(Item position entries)

◆ ◆ ◆ ◆ ◆ ◆ ◆

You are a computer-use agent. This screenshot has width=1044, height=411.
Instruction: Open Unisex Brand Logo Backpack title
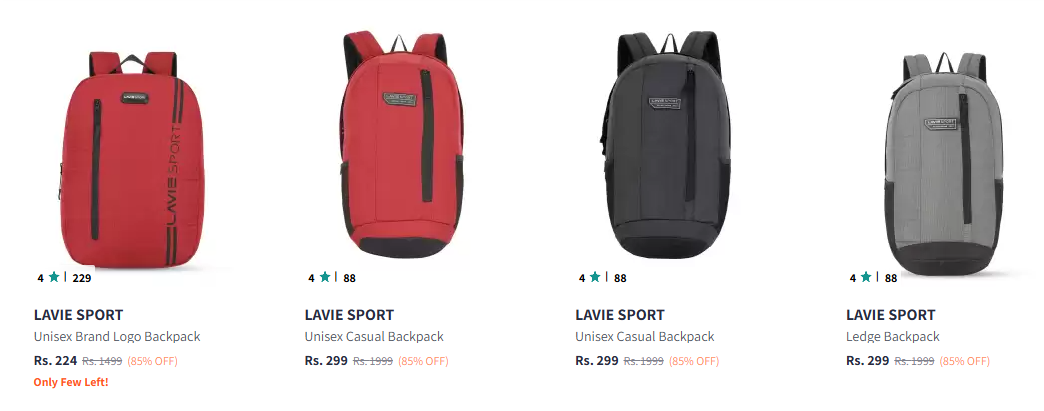click(117, 336)
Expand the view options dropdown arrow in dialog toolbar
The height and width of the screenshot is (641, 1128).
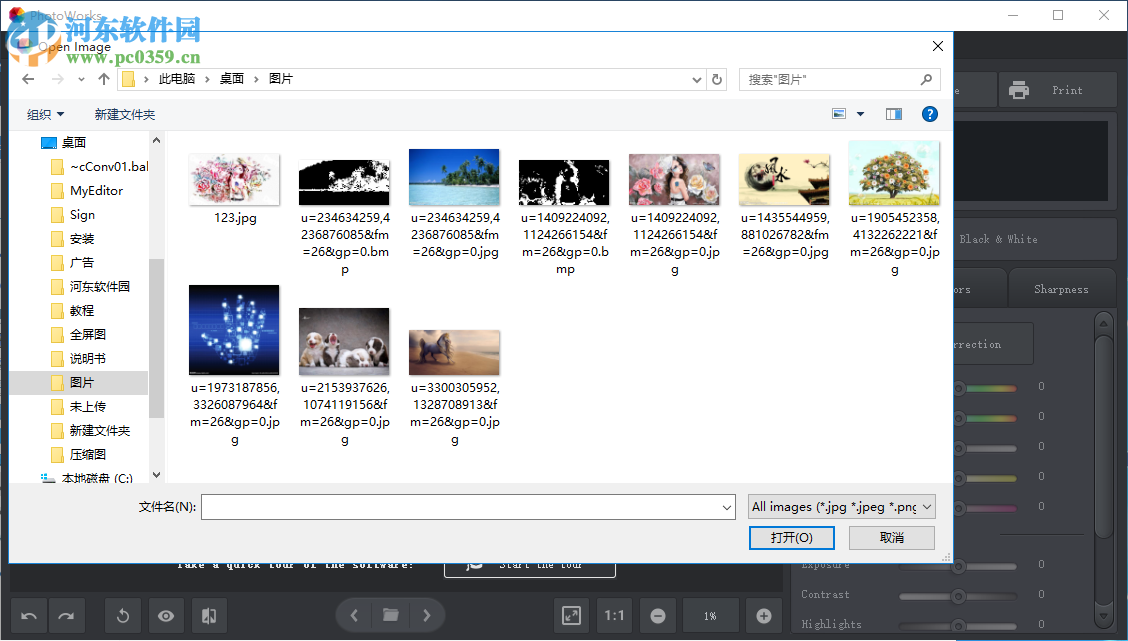pos(858,113)
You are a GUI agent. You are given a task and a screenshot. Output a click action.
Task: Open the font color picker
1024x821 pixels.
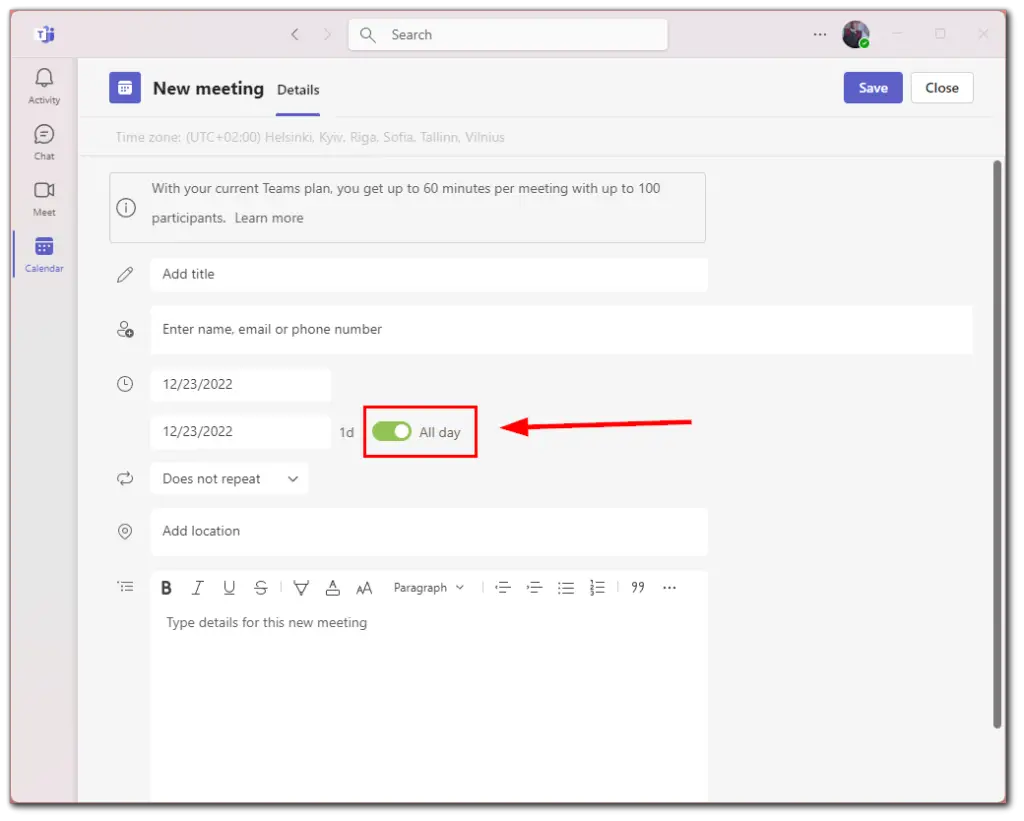coord(332,588)
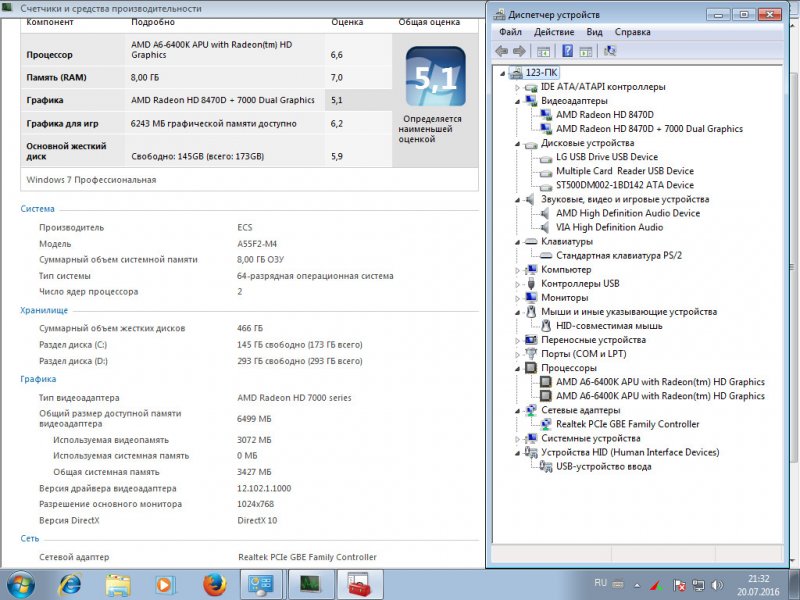
Task: Collapse the Процессоры tree node
Action: point(518,367)
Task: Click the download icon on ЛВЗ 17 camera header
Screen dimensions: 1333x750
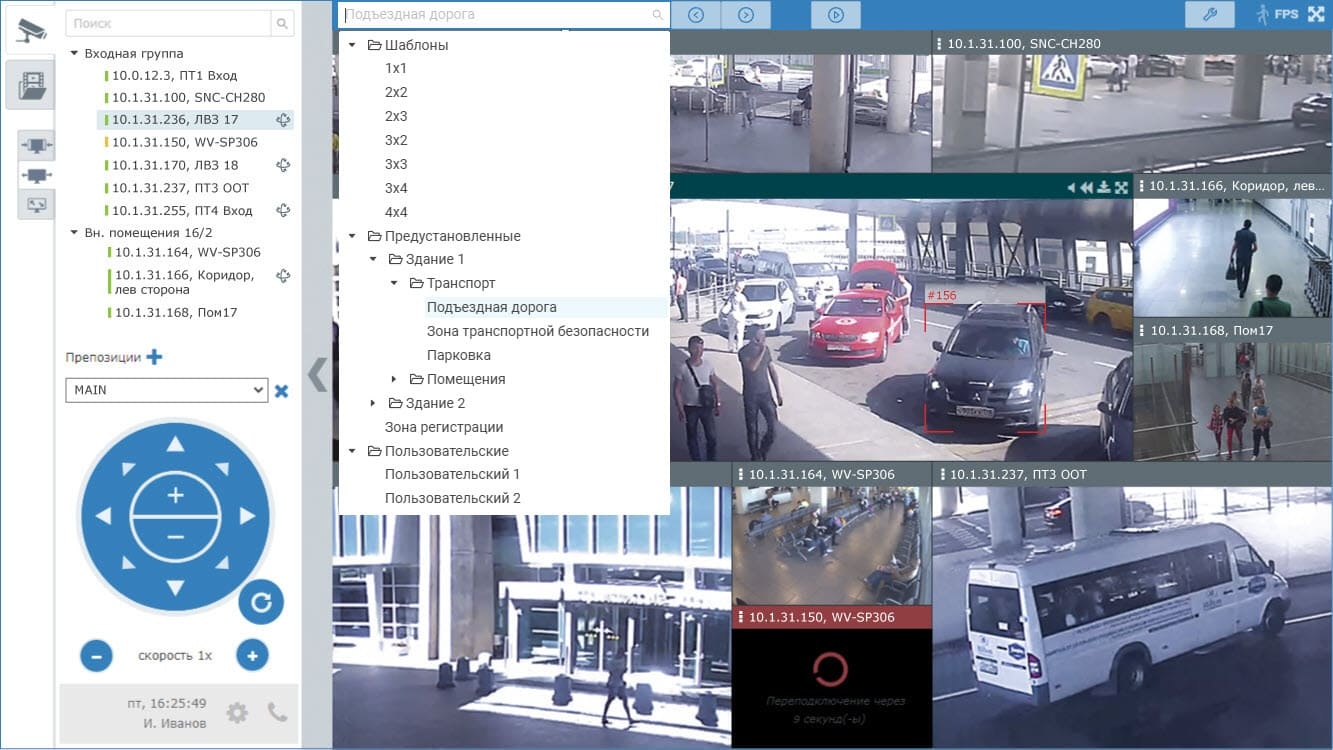Action: [x=1103, y=187]
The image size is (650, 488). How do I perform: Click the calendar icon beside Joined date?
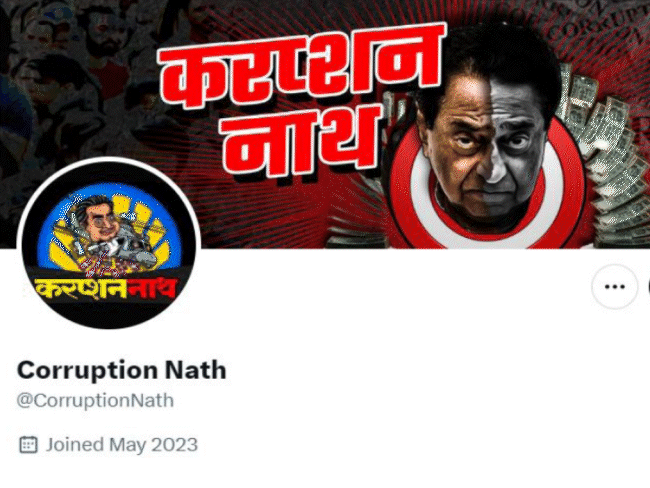pyautogui.click(x=28, y=445)
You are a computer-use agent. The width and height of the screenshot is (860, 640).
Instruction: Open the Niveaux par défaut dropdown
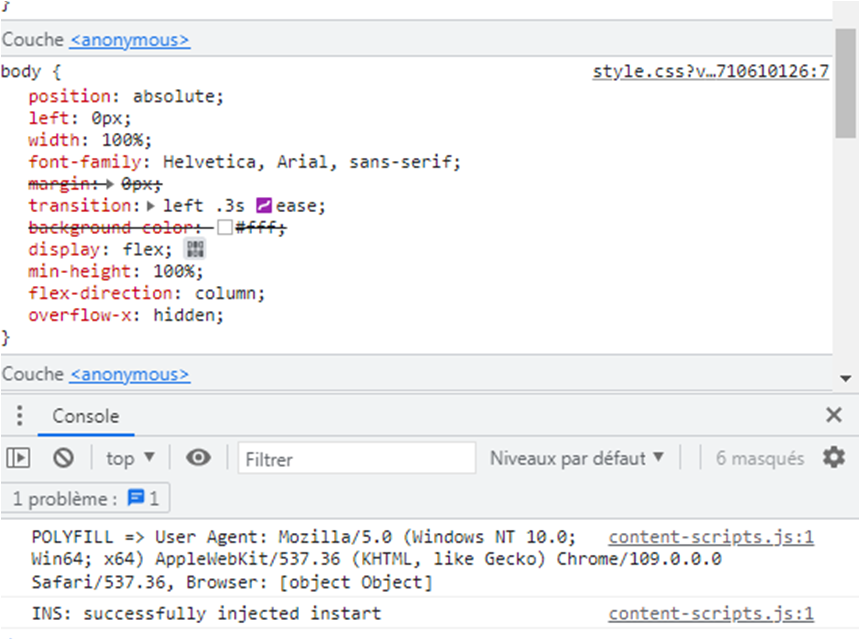pyautogui.click(x=577, y=458)
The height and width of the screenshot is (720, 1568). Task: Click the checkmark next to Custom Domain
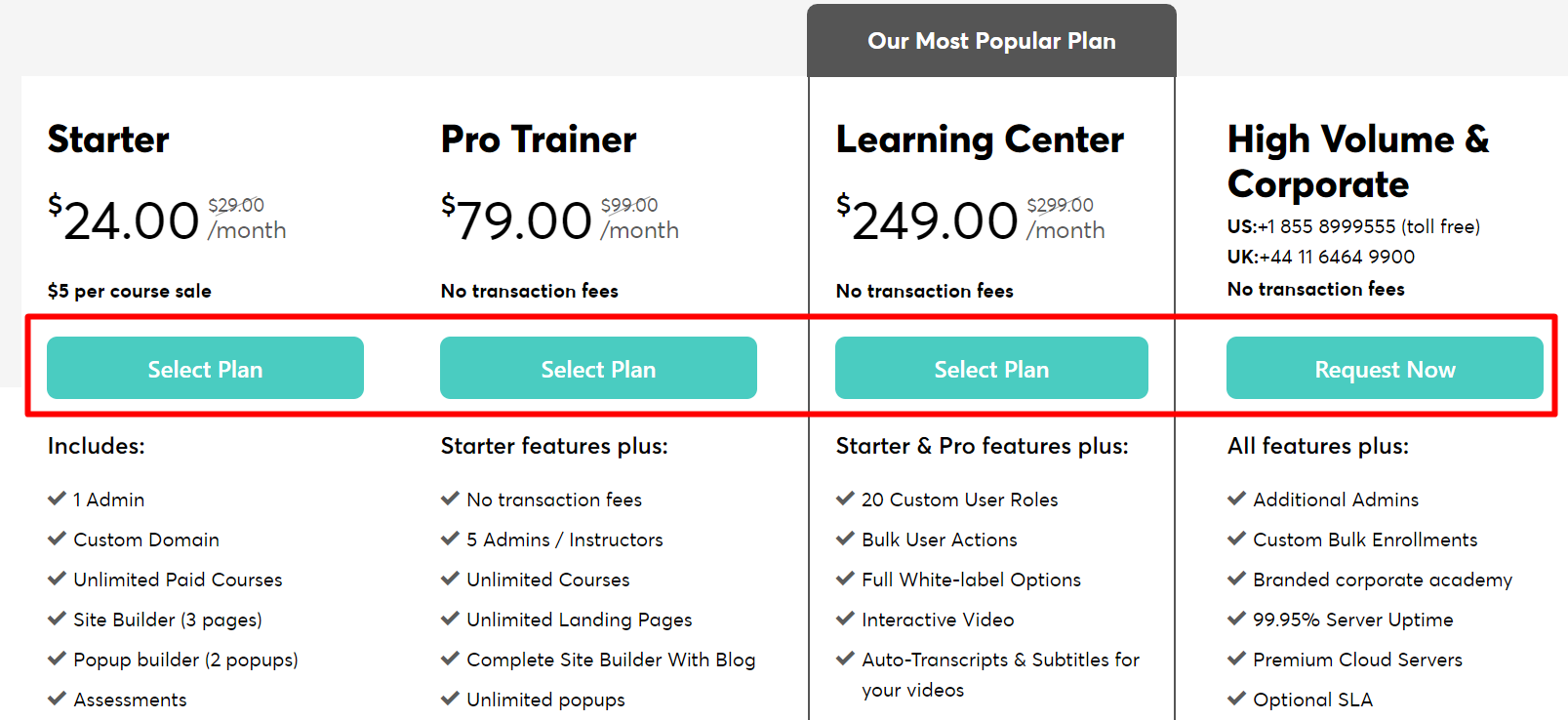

◆ ◆ ◆ ◆ ◆ ◆ ◆

Rewrite all the entries above with "screenshot" changed to "screen capture" everywhere it appears, keeping everything else the same. Leave out the pictures.

▸ Solution for this task
You are a computer-use agent. This screen capture has width=1044, height=411.
Instruction: Open Unisex Brand Logo Backpack title
click(117, 336)
Expand the view options dropdown arrow in dialog toolbar
The height and width of the screen capture is (641, 1128).
pos(858,113)
You are a GUI agent. You are given a task and a screen capture. Output a click action.
Task: Open the font color picker
1024x821 pixels.
coord(332,588)
Task: Collapse the Процессоры tree node
Action: point(518,367)
Task: Click the download icon on ЛВЗ 17 camera header
Screen dimensions: 1333x750
Action: [x=1103, y=187]
The image size is (650, 488). How do I perform: Click the calendar icon beside Joined date?
pyautogui.click(x=28, y=445)
You are a computer-use agent. The width and height of the screen capture is (860, 640).
Instruction: Open the Niveaux par défaut dropdown
pyautogui.click(x=577, y=458)
The height and width of the screen capture is (720, 1568). Task: Click the checkmark next to Custom Domain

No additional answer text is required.